##### SUPPLIED RECORDS #####
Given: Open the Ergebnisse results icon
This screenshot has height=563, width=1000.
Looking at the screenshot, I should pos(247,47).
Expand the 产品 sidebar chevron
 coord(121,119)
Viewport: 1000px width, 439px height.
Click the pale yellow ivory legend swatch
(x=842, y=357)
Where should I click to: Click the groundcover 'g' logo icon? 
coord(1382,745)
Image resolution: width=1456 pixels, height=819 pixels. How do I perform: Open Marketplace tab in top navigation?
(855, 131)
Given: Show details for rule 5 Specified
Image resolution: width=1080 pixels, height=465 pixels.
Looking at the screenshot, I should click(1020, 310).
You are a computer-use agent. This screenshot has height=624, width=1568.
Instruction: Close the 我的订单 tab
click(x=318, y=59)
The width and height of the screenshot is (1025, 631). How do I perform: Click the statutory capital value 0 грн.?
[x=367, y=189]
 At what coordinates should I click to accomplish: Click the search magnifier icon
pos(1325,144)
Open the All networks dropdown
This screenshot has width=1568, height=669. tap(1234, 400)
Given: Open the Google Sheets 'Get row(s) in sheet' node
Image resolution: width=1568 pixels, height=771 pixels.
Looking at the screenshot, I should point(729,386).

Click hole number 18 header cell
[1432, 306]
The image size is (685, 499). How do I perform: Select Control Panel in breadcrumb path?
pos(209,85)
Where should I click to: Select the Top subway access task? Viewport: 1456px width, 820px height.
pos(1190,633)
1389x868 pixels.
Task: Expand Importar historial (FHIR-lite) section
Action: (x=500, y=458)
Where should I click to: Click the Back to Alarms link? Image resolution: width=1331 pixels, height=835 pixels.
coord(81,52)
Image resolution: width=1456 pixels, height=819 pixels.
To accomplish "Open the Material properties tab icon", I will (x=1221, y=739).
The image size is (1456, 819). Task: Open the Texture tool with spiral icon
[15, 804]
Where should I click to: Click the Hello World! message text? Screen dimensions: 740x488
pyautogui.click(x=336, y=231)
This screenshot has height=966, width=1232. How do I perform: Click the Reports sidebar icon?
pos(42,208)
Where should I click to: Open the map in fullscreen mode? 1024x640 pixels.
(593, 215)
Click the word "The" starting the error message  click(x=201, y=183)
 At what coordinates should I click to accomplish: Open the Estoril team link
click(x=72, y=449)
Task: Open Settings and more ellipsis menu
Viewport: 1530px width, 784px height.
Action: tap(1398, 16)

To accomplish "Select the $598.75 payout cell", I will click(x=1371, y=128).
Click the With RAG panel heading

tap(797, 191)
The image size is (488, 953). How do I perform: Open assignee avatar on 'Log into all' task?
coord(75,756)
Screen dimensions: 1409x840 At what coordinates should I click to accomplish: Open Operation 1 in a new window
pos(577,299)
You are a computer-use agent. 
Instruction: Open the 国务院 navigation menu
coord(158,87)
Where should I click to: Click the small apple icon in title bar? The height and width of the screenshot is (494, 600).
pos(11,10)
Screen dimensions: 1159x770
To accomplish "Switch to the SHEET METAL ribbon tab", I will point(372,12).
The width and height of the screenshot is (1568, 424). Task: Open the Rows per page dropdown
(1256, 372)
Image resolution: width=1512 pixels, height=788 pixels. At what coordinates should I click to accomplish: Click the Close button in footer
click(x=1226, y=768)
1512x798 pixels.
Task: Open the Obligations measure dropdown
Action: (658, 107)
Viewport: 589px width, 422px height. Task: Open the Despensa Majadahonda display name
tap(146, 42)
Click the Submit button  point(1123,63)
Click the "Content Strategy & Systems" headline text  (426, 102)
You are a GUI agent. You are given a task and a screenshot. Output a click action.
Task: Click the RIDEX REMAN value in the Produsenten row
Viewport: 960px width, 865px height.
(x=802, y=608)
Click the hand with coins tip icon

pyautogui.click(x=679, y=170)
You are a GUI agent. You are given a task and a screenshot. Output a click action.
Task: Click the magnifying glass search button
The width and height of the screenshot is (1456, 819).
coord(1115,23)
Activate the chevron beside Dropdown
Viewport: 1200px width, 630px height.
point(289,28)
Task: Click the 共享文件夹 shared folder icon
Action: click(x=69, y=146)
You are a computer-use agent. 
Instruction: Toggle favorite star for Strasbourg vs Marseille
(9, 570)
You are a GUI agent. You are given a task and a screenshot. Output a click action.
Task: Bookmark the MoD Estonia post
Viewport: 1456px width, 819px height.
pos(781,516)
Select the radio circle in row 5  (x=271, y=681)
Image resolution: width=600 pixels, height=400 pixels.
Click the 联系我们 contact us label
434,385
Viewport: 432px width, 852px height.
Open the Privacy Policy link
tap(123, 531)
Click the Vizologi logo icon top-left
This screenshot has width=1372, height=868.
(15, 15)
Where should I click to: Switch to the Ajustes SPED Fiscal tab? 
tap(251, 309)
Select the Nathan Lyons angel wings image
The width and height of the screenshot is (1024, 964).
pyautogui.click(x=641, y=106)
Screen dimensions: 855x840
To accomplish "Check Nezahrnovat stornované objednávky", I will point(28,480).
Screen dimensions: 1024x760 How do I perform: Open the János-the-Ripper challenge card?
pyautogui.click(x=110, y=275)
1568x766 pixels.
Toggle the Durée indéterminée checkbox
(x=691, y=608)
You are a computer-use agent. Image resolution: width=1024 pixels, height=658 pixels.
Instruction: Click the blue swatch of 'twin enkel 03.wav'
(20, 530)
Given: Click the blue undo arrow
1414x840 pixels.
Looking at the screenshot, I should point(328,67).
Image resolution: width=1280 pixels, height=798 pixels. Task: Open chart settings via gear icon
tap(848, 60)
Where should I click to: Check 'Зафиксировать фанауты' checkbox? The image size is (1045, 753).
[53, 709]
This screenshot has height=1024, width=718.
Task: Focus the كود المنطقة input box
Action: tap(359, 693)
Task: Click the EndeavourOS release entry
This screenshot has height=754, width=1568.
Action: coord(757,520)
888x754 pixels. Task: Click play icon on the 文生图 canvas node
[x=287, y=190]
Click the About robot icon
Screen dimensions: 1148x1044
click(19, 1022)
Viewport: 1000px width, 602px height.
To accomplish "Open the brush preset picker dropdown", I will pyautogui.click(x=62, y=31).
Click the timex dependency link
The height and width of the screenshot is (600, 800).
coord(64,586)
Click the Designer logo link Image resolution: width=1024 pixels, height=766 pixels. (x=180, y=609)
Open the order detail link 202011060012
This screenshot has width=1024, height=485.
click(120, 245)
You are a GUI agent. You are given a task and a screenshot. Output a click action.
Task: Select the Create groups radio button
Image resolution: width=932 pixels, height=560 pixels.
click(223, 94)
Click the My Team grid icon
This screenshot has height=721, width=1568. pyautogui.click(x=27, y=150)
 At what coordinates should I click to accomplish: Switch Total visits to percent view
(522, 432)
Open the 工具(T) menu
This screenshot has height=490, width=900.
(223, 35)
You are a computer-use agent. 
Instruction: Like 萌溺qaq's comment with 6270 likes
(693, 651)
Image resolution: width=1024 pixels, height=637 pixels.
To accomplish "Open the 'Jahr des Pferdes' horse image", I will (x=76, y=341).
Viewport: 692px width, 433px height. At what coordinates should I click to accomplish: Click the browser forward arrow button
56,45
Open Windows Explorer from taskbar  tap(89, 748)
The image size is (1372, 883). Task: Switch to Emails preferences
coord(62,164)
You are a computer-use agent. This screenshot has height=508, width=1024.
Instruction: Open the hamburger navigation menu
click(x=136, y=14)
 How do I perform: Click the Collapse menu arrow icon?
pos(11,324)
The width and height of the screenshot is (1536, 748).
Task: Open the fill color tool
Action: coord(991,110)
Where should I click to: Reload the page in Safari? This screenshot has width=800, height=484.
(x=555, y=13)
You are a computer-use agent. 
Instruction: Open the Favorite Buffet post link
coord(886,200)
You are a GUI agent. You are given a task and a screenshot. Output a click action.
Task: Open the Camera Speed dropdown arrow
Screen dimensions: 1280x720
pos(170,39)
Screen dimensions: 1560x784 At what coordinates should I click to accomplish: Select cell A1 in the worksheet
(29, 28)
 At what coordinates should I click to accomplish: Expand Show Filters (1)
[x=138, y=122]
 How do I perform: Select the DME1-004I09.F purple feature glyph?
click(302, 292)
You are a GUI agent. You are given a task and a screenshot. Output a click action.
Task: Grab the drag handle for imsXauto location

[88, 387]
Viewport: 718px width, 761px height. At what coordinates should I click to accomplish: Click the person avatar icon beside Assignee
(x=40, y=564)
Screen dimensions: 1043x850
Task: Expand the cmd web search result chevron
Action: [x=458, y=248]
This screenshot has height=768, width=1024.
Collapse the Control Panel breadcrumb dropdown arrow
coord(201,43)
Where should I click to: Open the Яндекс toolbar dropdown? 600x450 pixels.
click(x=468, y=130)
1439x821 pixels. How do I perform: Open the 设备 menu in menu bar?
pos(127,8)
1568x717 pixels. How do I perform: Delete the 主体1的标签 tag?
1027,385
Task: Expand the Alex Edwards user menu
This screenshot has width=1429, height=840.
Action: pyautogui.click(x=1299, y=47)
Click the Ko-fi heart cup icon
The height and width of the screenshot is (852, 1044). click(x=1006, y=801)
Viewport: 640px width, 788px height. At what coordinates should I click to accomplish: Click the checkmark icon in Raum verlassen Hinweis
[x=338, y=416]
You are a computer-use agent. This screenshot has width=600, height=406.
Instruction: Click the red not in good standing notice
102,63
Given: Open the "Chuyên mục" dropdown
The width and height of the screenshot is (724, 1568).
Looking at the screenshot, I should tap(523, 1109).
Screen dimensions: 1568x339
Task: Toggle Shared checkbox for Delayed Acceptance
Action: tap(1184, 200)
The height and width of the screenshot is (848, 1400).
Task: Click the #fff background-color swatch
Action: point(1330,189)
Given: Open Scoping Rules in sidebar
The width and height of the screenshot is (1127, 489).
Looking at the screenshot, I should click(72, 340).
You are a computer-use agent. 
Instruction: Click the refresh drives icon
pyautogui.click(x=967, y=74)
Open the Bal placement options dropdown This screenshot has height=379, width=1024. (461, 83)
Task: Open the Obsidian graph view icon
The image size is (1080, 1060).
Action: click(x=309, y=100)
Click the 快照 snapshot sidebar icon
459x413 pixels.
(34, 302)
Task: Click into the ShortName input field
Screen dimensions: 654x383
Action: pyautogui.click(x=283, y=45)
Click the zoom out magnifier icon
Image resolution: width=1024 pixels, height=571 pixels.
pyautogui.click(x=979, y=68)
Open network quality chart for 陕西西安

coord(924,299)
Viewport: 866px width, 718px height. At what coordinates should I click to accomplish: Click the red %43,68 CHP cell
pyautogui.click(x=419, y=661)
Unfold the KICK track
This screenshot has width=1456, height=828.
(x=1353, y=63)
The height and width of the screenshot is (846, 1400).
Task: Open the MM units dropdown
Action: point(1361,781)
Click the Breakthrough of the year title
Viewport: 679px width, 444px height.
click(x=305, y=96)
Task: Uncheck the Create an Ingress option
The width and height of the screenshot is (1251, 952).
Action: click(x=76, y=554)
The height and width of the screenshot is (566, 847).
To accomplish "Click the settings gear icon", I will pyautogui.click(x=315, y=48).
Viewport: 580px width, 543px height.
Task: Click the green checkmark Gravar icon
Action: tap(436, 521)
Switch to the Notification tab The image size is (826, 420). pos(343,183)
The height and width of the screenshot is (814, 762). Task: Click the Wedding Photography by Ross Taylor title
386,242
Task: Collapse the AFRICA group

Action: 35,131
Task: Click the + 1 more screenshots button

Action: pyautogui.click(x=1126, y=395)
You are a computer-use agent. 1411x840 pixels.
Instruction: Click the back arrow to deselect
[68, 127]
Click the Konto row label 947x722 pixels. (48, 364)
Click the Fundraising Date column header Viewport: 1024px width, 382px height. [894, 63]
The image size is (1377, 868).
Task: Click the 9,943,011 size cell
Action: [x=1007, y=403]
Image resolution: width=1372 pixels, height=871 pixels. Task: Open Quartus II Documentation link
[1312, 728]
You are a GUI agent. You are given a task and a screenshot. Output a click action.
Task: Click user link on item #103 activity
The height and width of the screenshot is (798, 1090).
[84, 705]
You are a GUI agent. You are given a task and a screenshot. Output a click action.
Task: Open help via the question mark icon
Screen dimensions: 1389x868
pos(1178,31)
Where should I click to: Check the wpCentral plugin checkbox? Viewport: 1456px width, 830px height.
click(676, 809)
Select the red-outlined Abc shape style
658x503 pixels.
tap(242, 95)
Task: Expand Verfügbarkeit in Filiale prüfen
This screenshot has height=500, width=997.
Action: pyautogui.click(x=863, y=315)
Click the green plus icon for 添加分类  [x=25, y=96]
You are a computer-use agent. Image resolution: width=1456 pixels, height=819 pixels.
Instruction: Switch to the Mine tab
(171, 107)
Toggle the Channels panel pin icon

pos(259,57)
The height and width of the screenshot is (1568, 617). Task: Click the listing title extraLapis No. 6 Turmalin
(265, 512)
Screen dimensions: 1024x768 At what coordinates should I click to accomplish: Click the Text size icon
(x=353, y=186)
#####
**WORK REQUIRED**
Please pick out each line in the records that contains the string "user", treating uppercase and lowercase as different.

**ANSWER FOR THIS EXERCISE**
Task: Expand the Alex Edwards user menu
Task: Click user link on item #103 activity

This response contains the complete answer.